==== Data for this exercise ====
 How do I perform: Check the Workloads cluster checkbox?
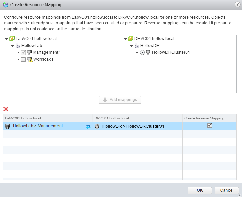[23, 59]
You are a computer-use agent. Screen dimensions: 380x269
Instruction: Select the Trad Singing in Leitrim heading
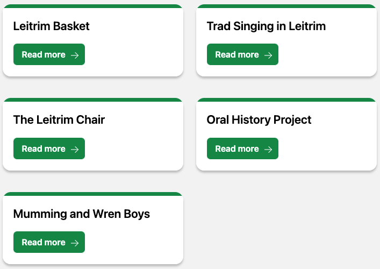click(x=266, y=26)
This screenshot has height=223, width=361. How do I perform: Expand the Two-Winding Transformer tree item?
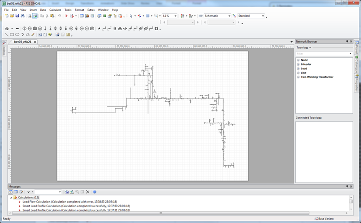point(298,77)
====
- _Task requirements_:
Rewrite the material above with every occurrence of "How do I perform" changed to "How can I perform" and everything else unchanged. Omit the pictures from your answer.

- _The completed task_:
 How can I perform: Check the Workloads cluster checkbox?
[23, 59]
You are a computer-use agent. Screen dimensions: 380x269
Instruction: Select the Trad Singing in Leitrim heading
click(x=266, y=26)
This screenshot has height=223, width=361. How can I perform: Expand the Two-Winding Transformer tree item?
point(298,77)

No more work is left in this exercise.